Pour certains, ce projet n’est pas une bonne chose. « Les embouteillages sont de plus en plus nombreux et de plus en plus étendus sur le périphérique parisien. Qu’en sera-t-il lorsque les nombreux travailleurs qui pratiquent encore régulièrement le télétravail reprendront le chemin du bureau ?”, a expliqué le délégué général de l’association 40 millions d’automobilistes, Pierre Chasseray. 

De son côté, Valérie Pécresse s’oppose à ce projet. La présidente LR de la région Ile-de-France et candidate à la présidentielle, a lancé mercredi dernier une consultation en ligne sur ce projet, auquel elle est farouchement opposée. « Pour ou contre la suppression d’une voie pour tous du périphérique ? », demande-t-elle dans un vote ouvert. En effet, la région souhaiterait prendre la gestion complète du périphérique.

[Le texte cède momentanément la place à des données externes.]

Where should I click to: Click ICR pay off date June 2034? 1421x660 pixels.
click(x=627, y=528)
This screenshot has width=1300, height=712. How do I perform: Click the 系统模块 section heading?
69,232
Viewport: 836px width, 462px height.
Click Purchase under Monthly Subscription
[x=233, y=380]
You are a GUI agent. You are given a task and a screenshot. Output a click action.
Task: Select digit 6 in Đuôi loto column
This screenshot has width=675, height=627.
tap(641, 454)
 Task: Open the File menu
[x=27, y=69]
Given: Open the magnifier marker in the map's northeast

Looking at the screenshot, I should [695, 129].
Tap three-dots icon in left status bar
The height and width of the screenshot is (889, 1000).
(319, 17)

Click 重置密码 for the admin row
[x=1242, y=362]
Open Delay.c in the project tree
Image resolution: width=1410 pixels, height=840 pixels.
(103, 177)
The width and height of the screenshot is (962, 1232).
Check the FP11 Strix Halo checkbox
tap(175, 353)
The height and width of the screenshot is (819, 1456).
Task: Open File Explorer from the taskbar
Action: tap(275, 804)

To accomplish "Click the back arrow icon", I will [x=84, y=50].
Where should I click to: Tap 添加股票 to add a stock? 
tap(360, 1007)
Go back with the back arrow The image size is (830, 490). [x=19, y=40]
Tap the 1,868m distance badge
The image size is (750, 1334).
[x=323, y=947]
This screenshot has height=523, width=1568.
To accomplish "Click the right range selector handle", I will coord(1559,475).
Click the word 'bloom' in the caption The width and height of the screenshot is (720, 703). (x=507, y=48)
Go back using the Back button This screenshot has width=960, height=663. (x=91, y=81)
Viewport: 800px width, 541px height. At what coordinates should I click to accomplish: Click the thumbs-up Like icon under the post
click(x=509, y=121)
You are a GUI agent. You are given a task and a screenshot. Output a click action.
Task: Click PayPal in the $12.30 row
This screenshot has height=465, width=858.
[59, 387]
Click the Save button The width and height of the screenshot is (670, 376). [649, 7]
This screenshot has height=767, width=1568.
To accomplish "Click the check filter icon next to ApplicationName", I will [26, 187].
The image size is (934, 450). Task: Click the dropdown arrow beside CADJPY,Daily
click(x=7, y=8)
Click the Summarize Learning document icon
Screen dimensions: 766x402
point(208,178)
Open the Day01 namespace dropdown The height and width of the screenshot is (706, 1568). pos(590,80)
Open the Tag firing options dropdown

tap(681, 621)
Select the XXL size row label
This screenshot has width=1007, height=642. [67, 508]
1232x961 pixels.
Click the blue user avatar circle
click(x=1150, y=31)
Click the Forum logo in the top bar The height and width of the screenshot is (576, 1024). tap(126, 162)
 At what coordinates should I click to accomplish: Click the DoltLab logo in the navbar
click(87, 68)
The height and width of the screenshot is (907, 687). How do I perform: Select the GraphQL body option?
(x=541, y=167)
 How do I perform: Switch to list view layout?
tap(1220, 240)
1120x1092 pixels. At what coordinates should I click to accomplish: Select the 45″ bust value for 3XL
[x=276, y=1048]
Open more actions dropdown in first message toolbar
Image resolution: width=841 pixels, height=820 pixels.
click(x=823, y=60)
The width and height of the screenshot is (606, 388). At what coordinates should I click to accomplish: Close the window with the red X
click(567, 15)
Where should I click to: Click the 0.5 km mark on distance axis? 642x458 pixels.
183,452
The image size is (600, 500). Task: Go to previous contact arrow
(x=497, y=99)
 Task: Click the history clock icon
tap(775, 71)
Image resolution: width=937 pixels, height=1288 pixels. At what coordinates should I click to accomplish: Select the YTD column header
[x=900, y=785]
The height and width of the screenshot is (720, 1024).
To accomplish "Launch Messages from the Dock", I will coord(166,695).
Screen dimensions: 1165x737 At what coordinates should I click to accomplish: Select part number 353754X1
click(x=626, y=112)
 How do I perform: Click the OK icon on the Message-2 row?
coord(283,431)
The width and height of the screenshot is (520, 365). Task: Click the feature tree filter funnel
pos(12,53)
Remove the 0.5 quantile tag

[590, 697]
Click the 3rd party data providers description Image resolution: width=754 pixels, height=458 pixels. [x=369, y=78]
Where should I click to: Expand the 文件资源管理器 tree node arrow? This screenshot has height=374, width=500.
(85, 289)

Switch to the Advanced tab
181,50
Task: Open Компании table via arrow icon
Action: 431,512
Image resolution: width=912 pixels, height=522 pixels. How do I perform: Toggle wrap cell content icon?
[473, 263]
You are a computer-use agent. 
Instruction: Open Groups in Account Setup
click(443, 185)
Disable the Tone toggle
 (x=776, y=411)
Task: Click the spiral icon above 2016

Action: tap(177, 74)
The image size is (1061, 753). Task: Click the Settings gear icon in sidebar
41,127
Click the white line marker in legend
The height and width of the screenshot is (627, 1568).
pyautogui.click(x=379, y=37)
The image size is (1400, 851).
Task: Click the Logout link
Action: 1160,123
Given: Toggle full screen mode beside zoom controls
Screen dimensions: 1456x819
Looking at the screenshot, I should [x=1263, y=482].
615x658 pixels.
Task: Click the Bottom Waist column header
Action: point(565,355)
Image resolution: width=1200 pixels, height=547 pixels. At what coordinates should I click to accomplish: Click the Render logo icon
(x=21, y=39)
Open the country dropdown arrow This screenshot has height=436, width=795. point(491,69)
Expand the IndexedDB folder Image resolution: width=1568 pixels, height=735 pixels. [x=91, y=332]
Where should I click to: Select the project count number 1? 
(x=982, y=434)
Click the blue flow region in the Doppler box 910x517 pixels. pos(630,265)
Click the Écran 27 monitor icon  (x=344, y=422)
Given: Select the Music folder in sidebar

Jusqu’au 30 novembre, les Franciliens pourront donc se prononcer sur l’attribution ou non d’une voie dédiée aux transports en commun, aux véhicules électriques et de secours, mais aussi au covoiturage. 

Pour participer à cette consultation, une simple inscription est nécessaire. À l’heure où nous écrivons ces lignes, plus de 42 000 personnes ont déjà voté.

Une formulation contestée par David Belliard : « Il n’est pas question de supprimer une voie mais de la transformer, pour favoriser le covoiturage, a-t-il répliqué. Le but est de répondre aux problèmes de qualité de l’air et des nuisances sonores. Un phénomène qui touche 500 000 personnes logées aux abords du périphérique ».

 

Une nouvelle baisse de la vitesse maximale autorisée sur le périphérique ?

 

Depuis plusieurs années maintenant, la mairie de Paris a engagé des initiatives pour réduire la place de la voiture dans la capitale et ainsi, apaiser l’espace public. Récemment, l’abaissement de la vitesse à 30 km/h dans la quasi-totalité des rues de Paris et la piétonnisation des berges de Seine ont considérablement compliqué le trafic en ville. 

Déjà opposée à cette mesure, Valérie Pécresse avait dénoncé un manque de concertation. La candidate à la présidentielle remet une fois de plus en question ce projet. 

La mairie de Paris serait également en discussion sur l’abaissement de la vitesse maximale sur le périphérique de 70 à 50 km/h. Tandis que l’accès aux poids lourds en transit pourrait être strictement interdit. 

Valérie Pécresse, qui s’oppose largement à cette refonte du boulevard périphérique, n’a pas hésité à dénoncer un projet « totalement idéologique ». “Tous ceux qui se déplacent ont besoin de cette infrastructure pour se rendre au travail”, a-t-elle rappelé.